Examining the new object shows that our dimensions have been set up correctly:

matrix_dimensions

$predicted
[1] "no" "yes"

$actual
[1] "no" "yes"

Next, we need to assign the penalty for the various types of errors by supplying four values to fill the matrix. Since R fills a matrix by filling columns one by one from top to bottom, we need to supply the values in a specific order

• Predicted no, actual no
• Predicted yes, actual no
• Predicted no, actual yes
• Predicted yes, actual yes

Suppose we believe that a loan default costs the bank four times as much as a missed opportunity. Our penalty values could then be defined as:

error_cost <- matrix(c(0, 1, 4, 0), nrow = 2, dimnames = matrix_dimensions)

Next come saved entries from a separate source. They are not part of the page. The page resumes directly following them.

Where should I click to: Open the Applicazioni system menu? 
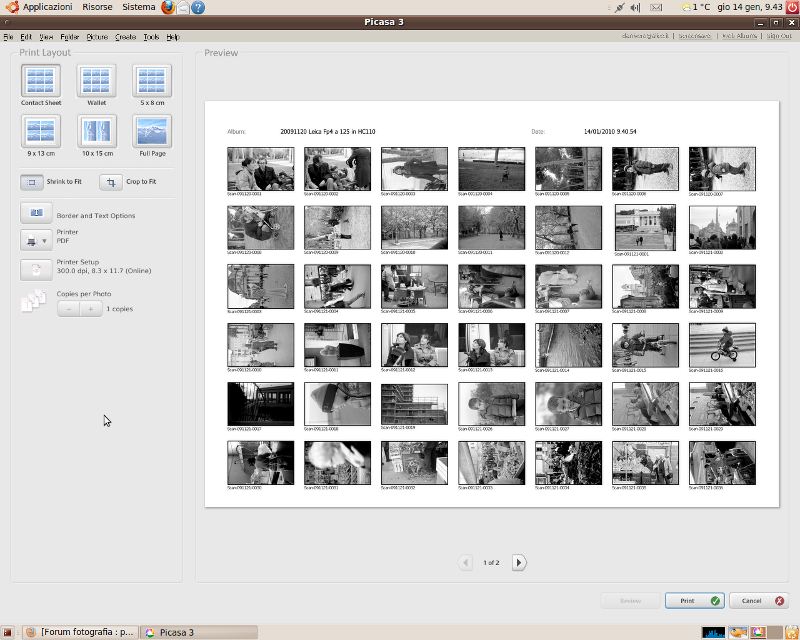pos(47,7)
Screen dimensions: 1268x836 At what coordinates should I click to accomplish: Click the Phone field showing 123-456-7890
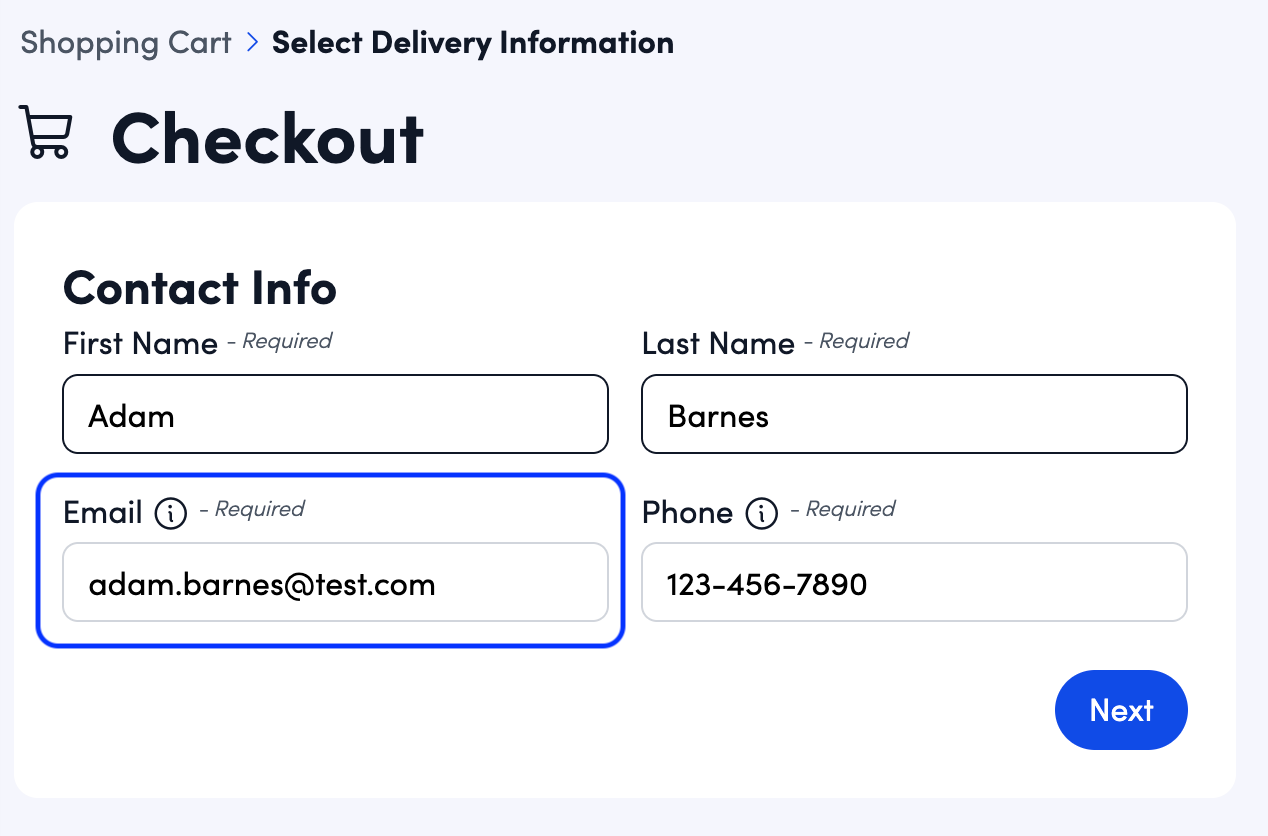tap(914, 583)
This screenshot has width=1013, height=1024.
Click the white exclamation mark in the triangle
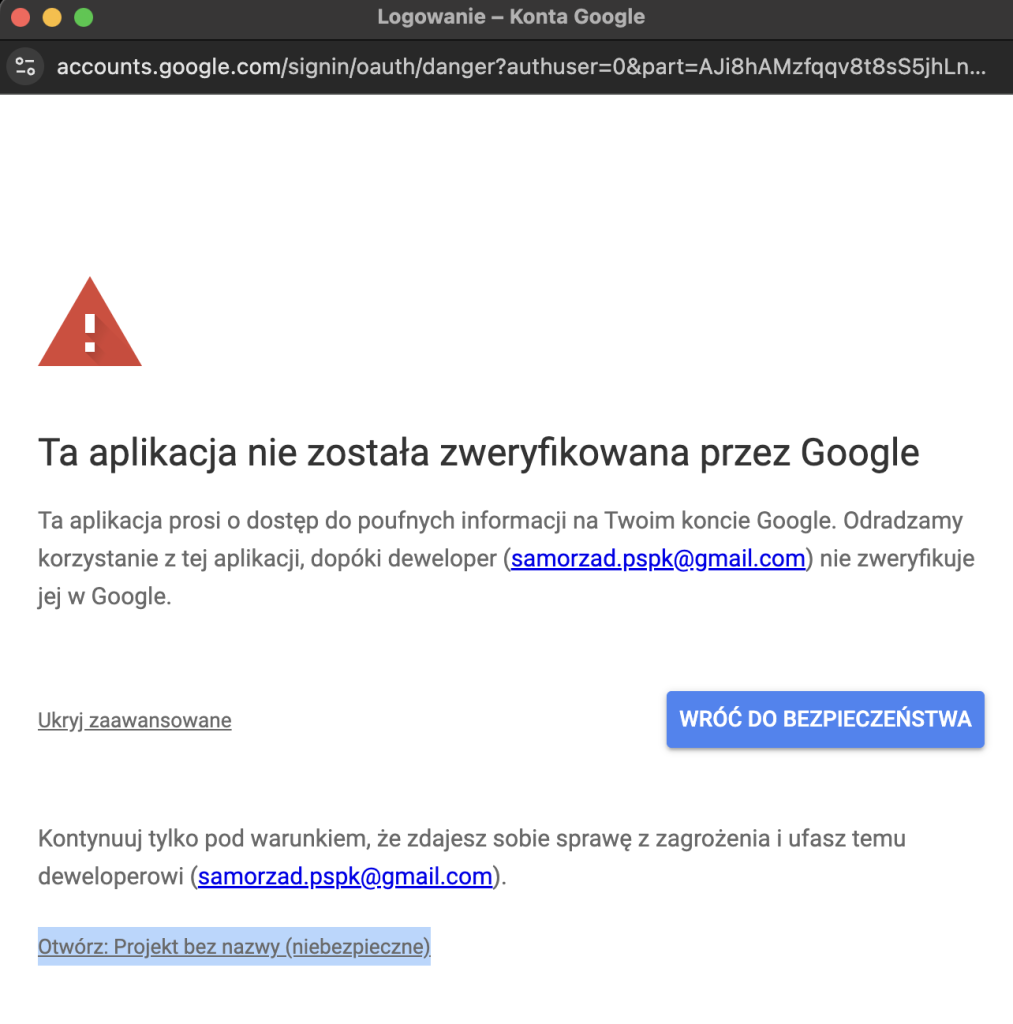point(90,333)
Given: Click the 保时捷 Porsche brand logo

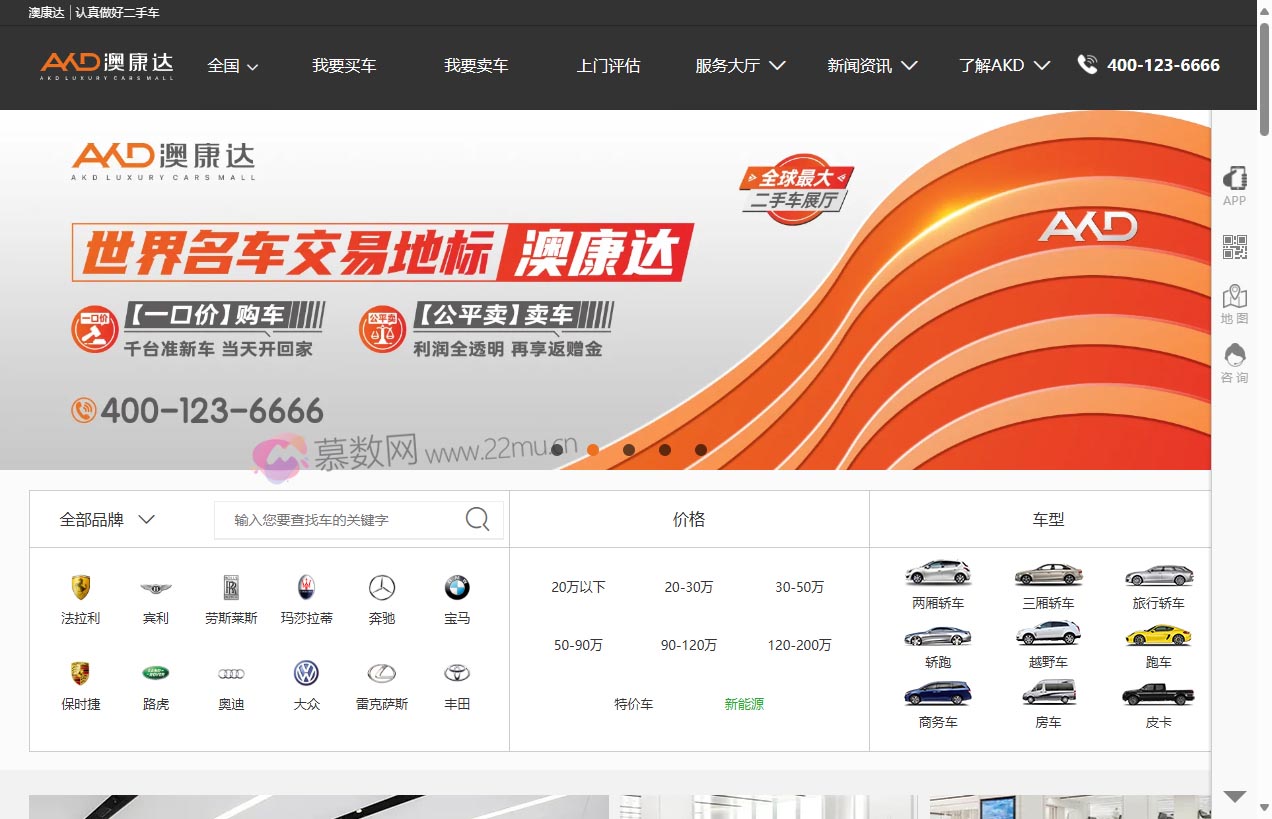Looking at the screenshot, I should click(81, 674).
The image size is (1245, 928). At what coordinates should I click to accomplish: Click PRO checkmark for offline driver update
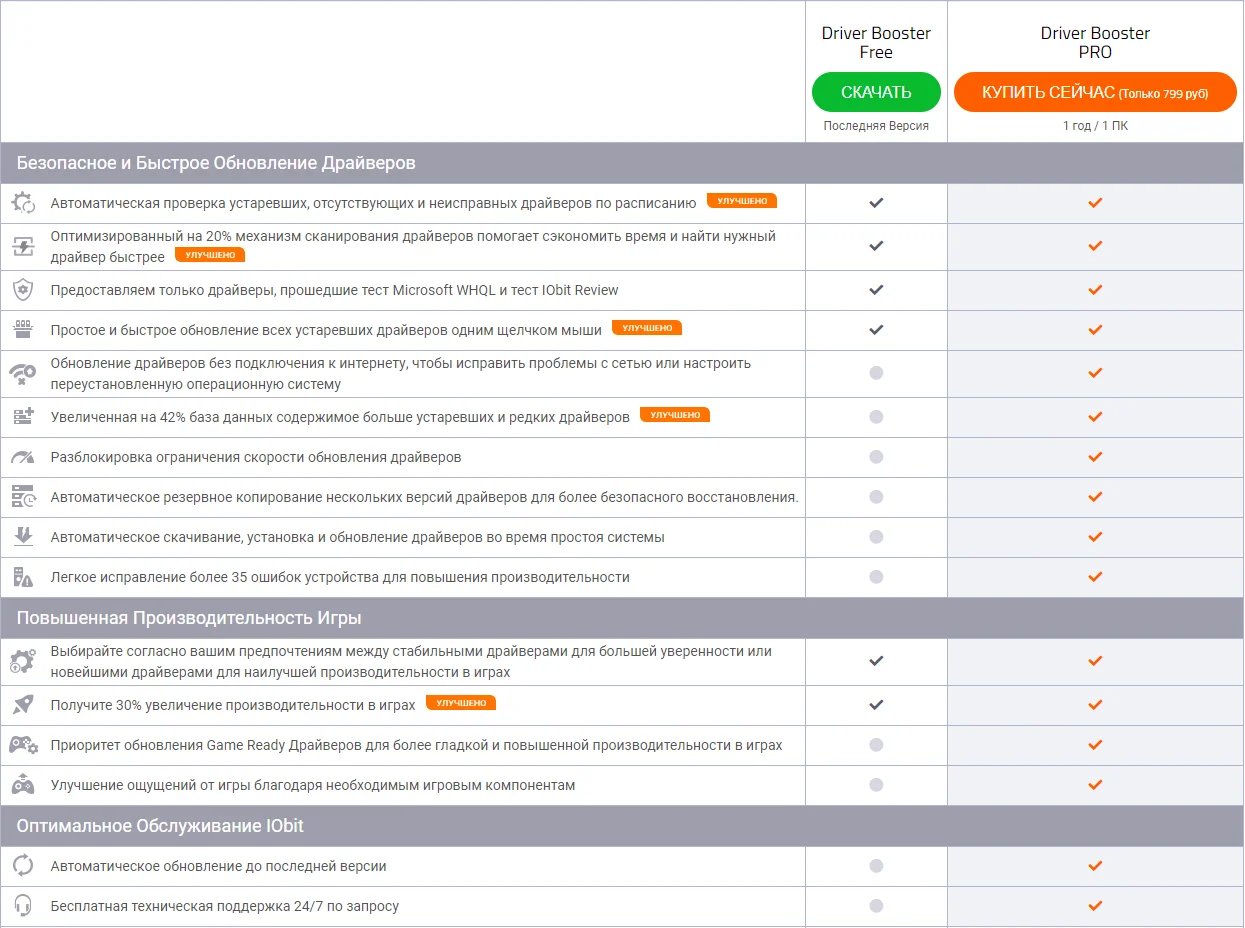1095,373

This creates the following matrix:
error_cost
                                 actual
predicted                    no         yes
                             no     0             4
                             yes    1             0

credit_cost <- C5.0(credit_train[-17],

credit_train$default, costs = error_cost)

credit_cost_pred <- predict(credit_cost, credit_test)

CrossTable(credit_test$default, credit_cost_pred, prop.chisq = FALSE, prop.c = FALSE, prop.r = FALSE, dnn = c('actual default', 'predicted default'))

Compared to our boosted model, this version makes more mistakes overall: 37 percent error here versus 18 percent in the boosted case. However, the types of mistakes are very different.

Where the previous models incorrectly classified only 42 and 61 percent of defaults correctly, in this model, 79 percent of the actual defaults were predicted to be non-defaults. This trade resulting in a reduction of false negatives at the expense of increasing false positives may be acceptable if our cost estimates were accurate.